*** Opening DATA PROVIDED ***

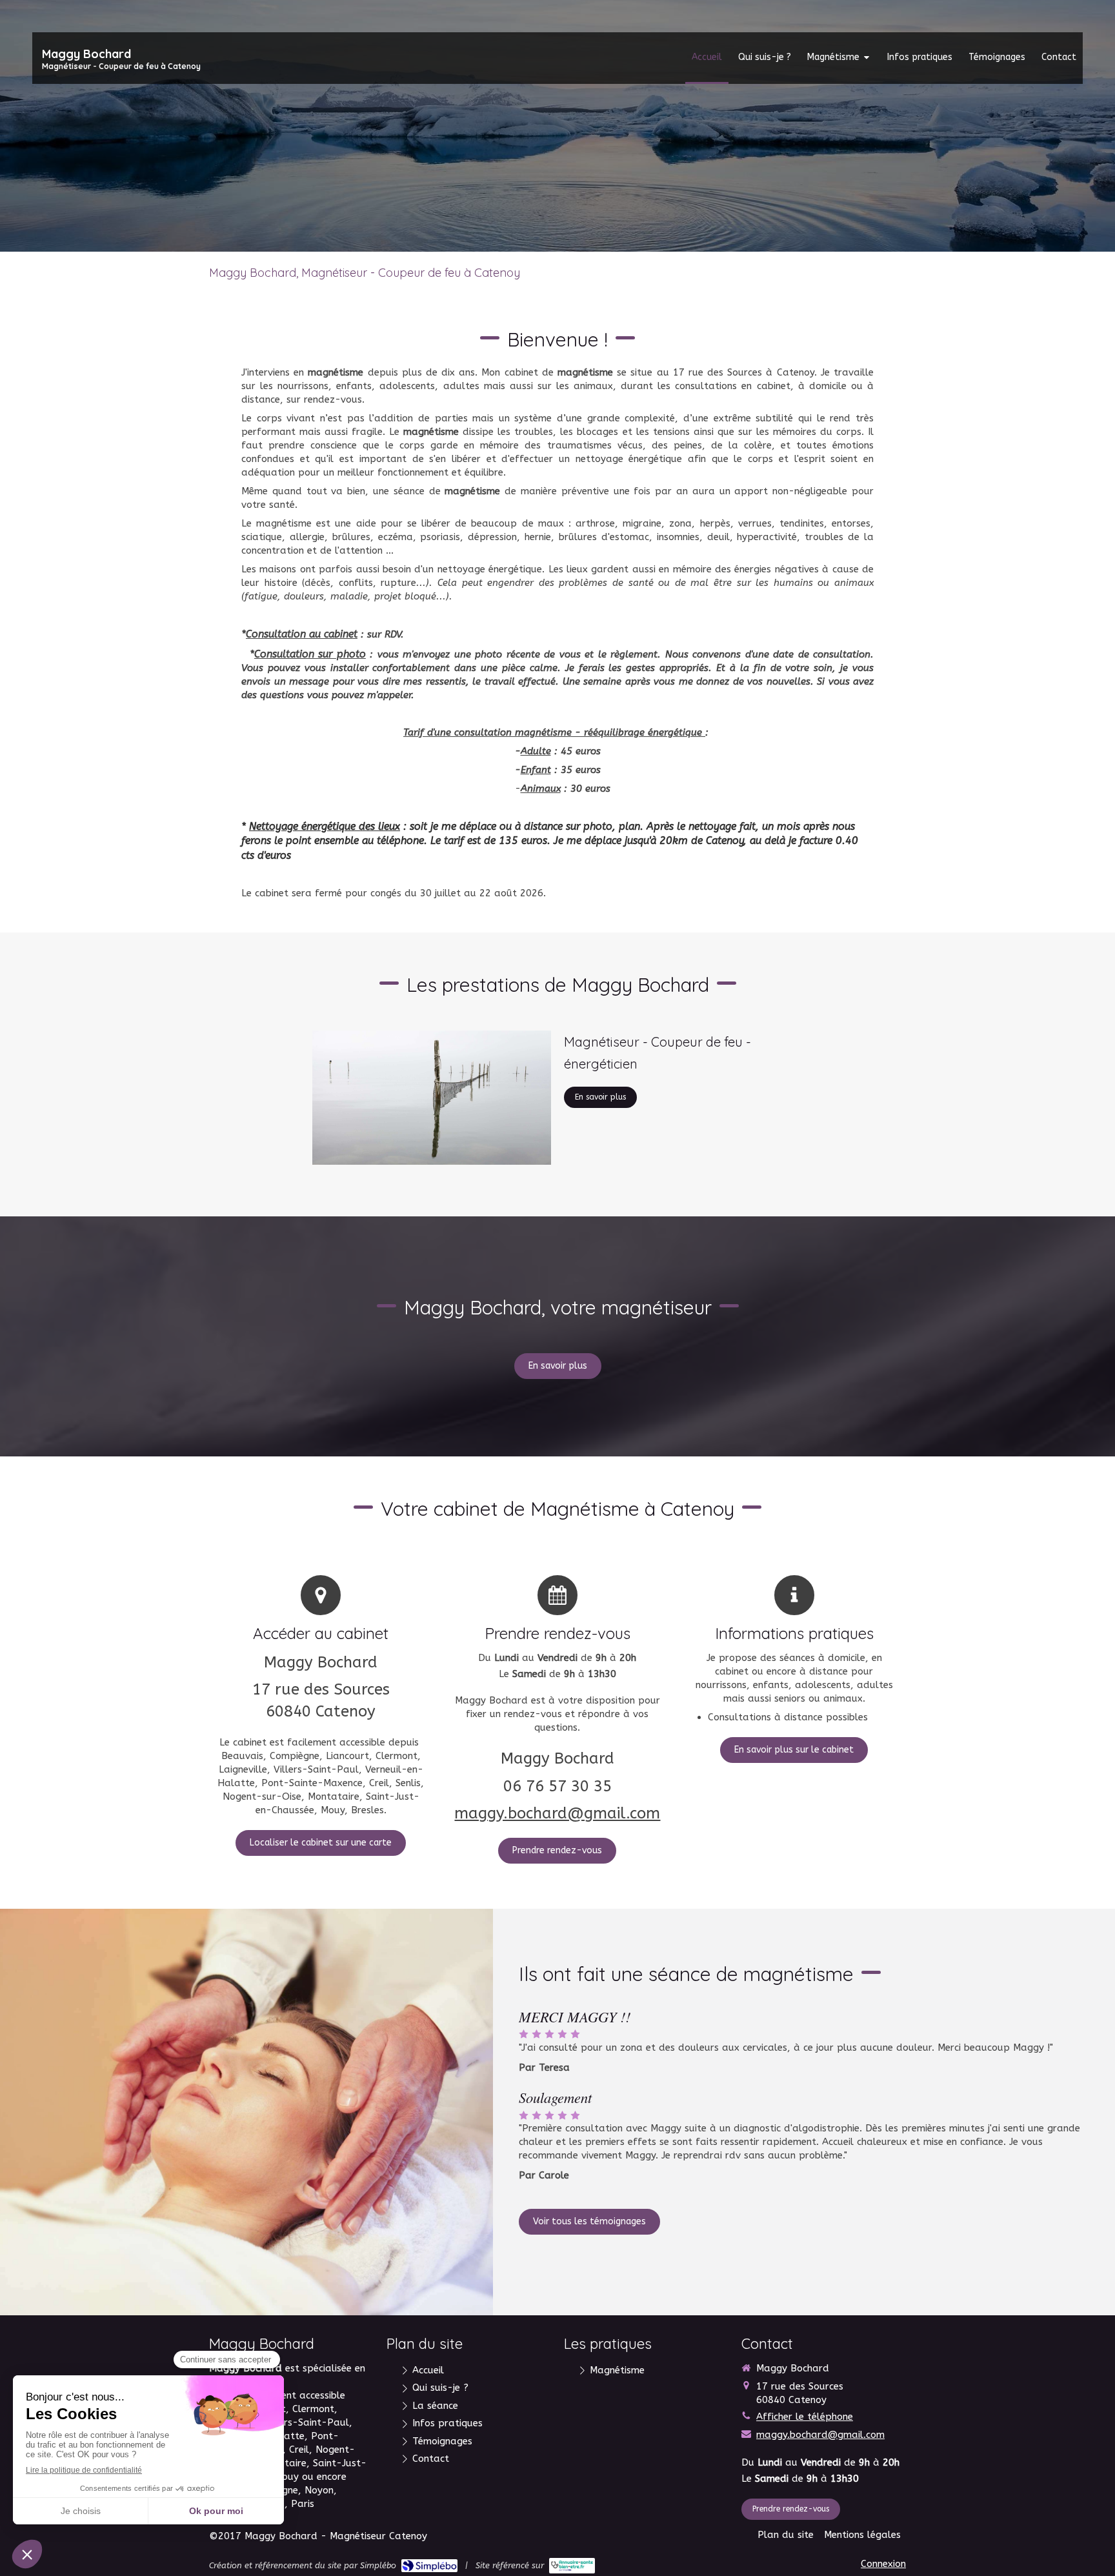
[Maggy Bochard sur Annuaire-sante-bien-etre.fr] (572, 2565)
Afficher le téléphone (804, 2416)
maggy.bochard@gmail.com (557, 1813)
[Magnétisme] (431, 1098)
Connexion (883, 2564)
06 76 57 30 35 (557, 1786)
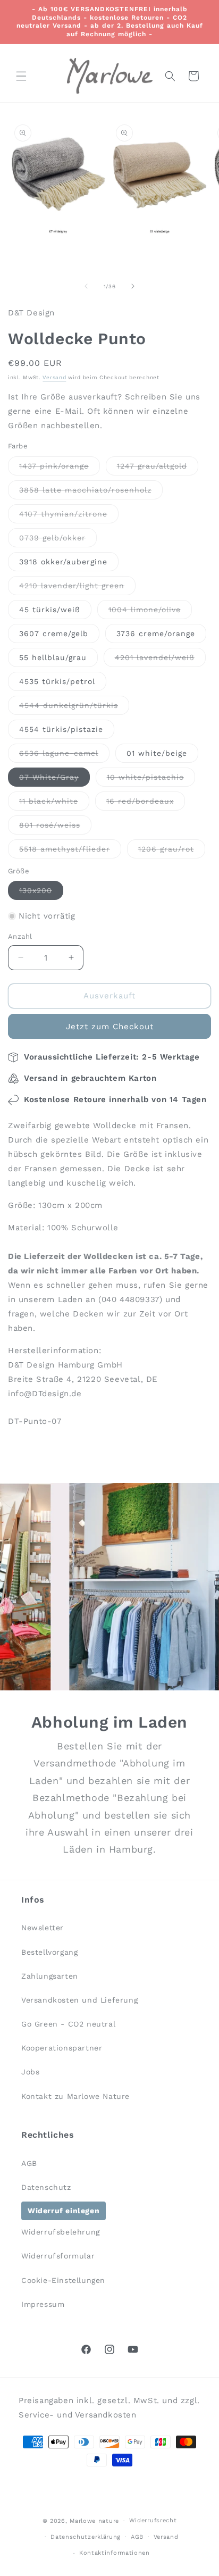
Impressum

*** Closing DATA PROVIDED ***

◆ **DIRECTIONS**: Could you return the whole listing exactly, images excluded?

◆ **RESULT OF THIS EXERCISE**:
[Maggy Bochard sur Annuaire-sante-bien-etre.fr] (572, 2565)
Afficher le téléphone (804, 2416)
maggy.bochard@gmail.com (557, 1813)
[Magnétisme] (431, 1098)
Connexion (883, 2564)
06 76 57 30 35 (557, 1786)
Impressum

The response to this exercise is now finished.